Exam Tip: For a relaxed eye, use M = D/f.

Common Mistake: Adding 1 in the infinity case.

2

Simple microscope: near point

Question: Find magnifying power of a lens of focal length 10 cm when the image is at the near point.

Given
D = 25 cm, f = 10 cm

Formula
M = 1 + D/f

Substitution
M = 1 + 25/10

Calculation
M = 1 + 2.5 = 3.5

Final Answer: 3.5×

Exam Tip: Near-point viewing gives larger magnification.

Common Mistake: Using D/f for a near-point image.

3

Find focal length

Question: A simple microscope has magnifying power 6 in normal adjustment.

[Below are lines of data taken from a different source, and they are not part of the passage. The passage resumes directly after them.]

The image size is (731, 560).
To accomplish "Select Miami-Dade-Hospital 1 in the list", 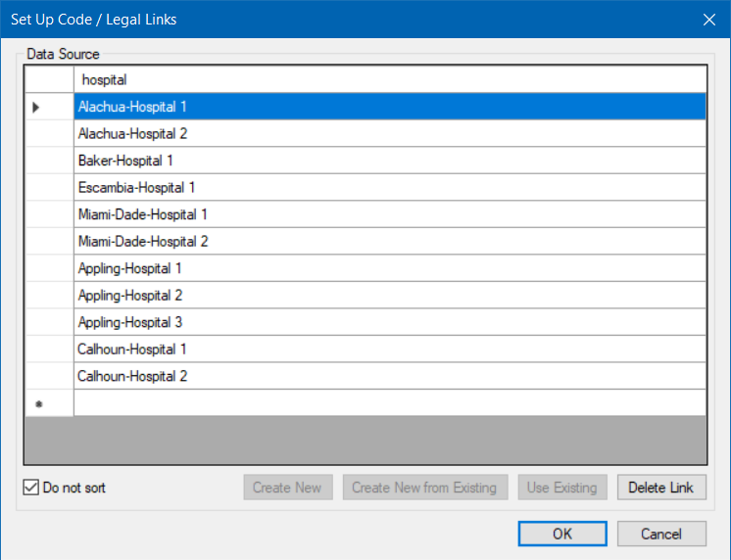I will pos(389,214).
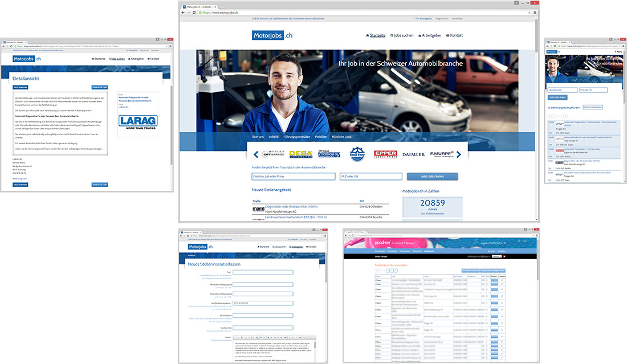Click the City Garage logo
Viewport: 627px width, 364px height.
pos(273,154)
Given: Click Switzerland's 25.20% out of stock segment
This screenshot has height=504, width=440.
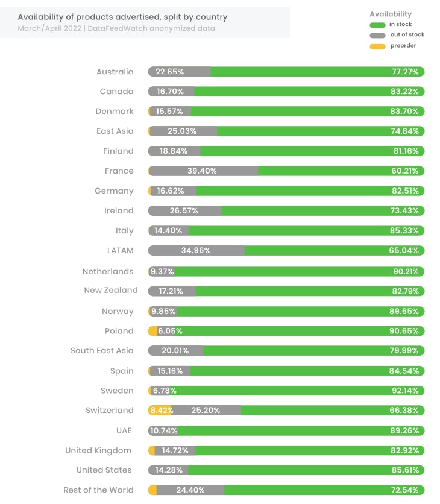Looking at the screenshot, I should 206,411.
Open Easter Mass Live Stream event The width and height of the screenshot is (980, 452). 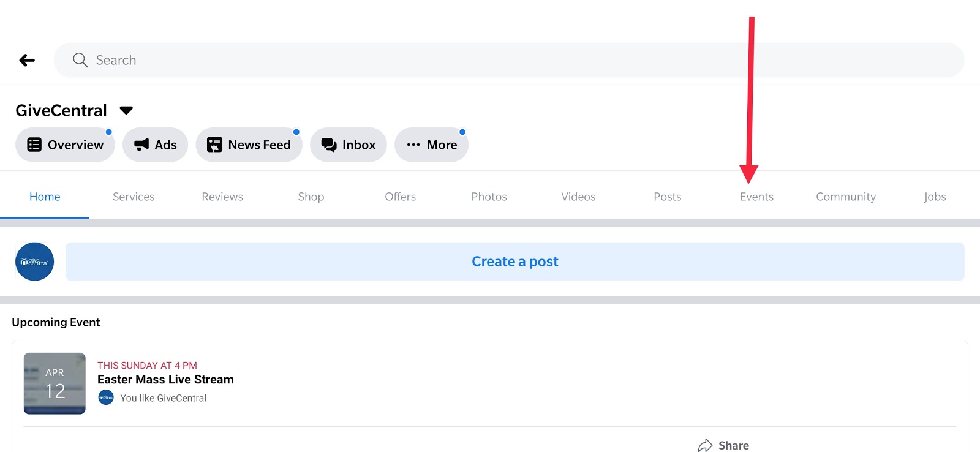[x=165, y=380]
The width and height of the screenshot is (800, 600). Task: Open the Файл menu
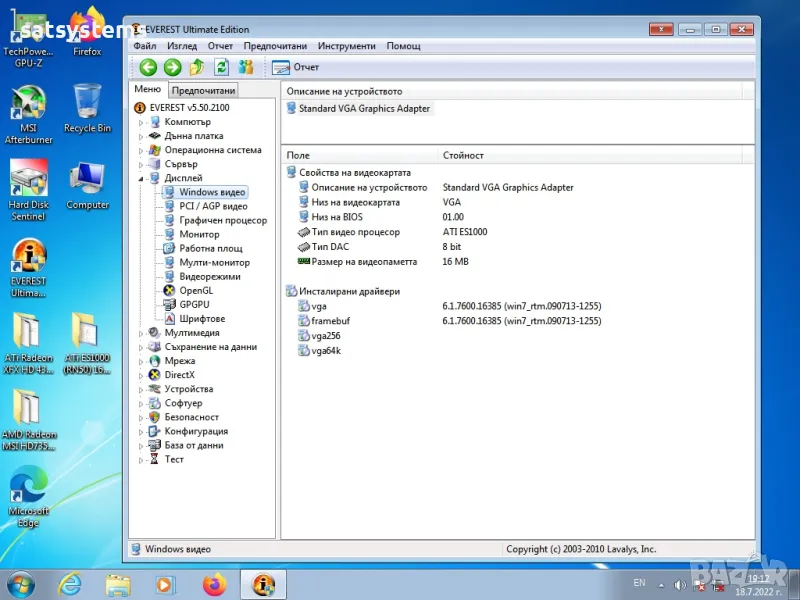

Find its focal length.

Given
M = 6, D = 25 cm

Formula
f = D/M

Substitution
f = 25/6

Calculation
f = 4.167 cm

Final Answer: 4.17 cm

Exam Tip: Rearrange before substituting.

Common Mistake: Using metres for D while keeping f in centimetres.

4

Compare two settings

Question: A magnifier has f = 8 cm. Find the increase in magnifying power when shifted from infinity to near point.

Given
D = 25 cm, f = 8 cm

Formula
ΔM = (1 + D/f) − D/f

Substitution
ΔM = 1

Calculation
Near-point power exceeds normal power by unity.

Final Answer: Increase = 1×

Exam Tip: This result is general for a simple microscope.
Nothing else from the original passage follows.